* _Selected extract_
━━━━━━━━━━
Fluid Frontiers by Ephraim Asili
2017, 23 minutes
The fifth and final film in an ongoing series of films exploring Asili’s personal relationship to the African Diaspora. Shot along the Detroit River, Fluid Frontiers explores the relationship between concepts of resistance and liberation exemplified by the Underground Railroad, Broadside Press, and works by local Detroit artists. All of the poems are read from original copies of Broadside Press publications by natives of the Detroit Windsor region and were shot without rehearsal.
Mugabo by Amelia Umuhire
2016, 7 minutes
A short experimental film about a young girl's return to the idealized homeland, a place full of borrowed memories.
━━━━━━━━━━
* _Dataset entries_
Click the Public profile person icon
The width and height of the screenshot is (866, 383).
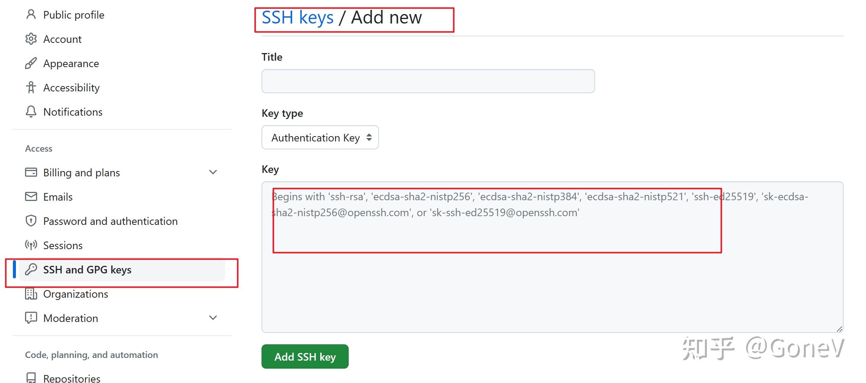tap(31, 14)
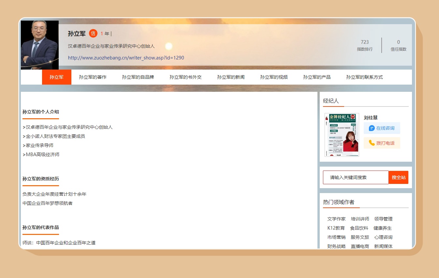Focus the keyword search input field
Image resolution: width=439 pixels, height=278 pixels.
[356, 177]
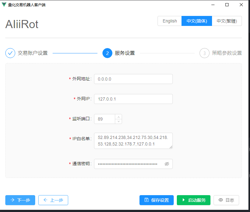Click the IP白名单 whitelist text box
The width and height of the screenshot is (250, 212).
pos(133,141)
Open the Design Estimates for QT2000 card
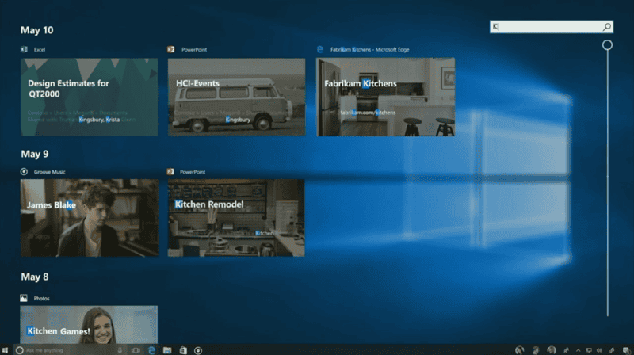The height and width of the screenshot is (355, 634). tap(89, 97)
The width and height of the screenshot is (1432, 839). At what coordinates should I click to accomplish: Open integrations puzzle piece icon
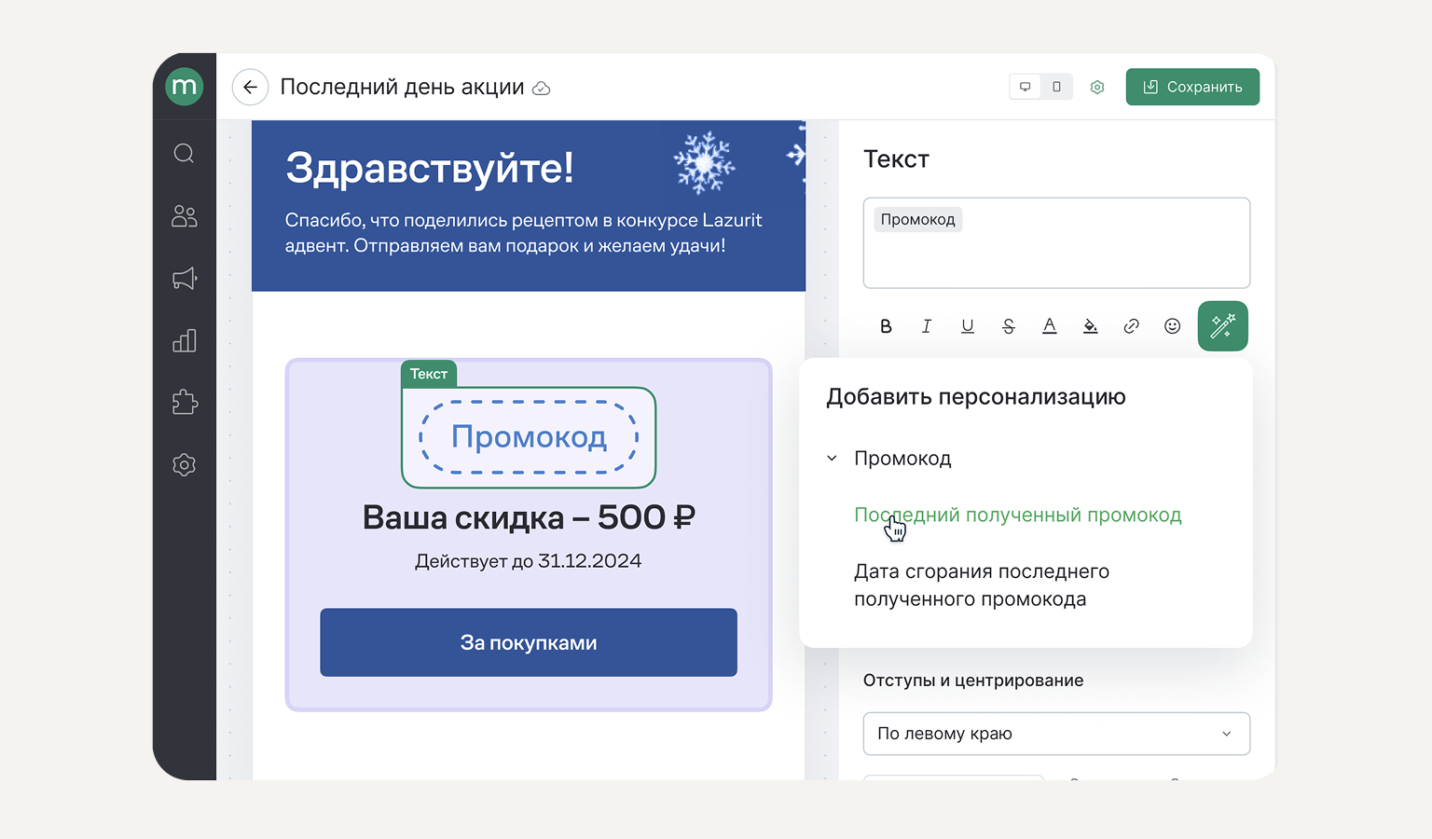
━━━━━━━━━━
* _Exercise requirements_
1. According to the film listing, which three things exemplify the concepts of resistance and liberation that Fluid Frontiers explores?
2. Continue the film listing from its last line.

* _Expected results_
1.
- The Underground Railroad
- Broadside Press
- Works by local Detroit artists

2.
Rebirth is Necessary by Jenn Nkiru
2017, 10 minutes
This film explores the magic and dynamism of Blackness in a realm where time and space are altered. The now, the past, and the future are rethought and reordered to create something soulful and mind-bendingly visceral. Unfolding through the gaze of Jenn Nkiru, it is an audio-visual feast, which pulls on broad yet unique sound and visual references to push the story forward. The soundtrack features music and sounds from James Baldwin, Sun Ra, Chance the Rapper, Donnie Trumpet & The Social Experiment, Rotary Connection, Pharaoh Sanders, and Shafiq Husayn. It also includes quotes and moments from Alice Coltrane, Audre Lorde, Kwame Nkrumah, Sun Ra, and James Baldwin.
Under Bone by dana washington
2017, 5 minutes
A narrated experimental drama featuring ethereal vignettes linked by a woman’s devotion, grief, and ancestral evocation, as she traverses stories beneath her rib cage.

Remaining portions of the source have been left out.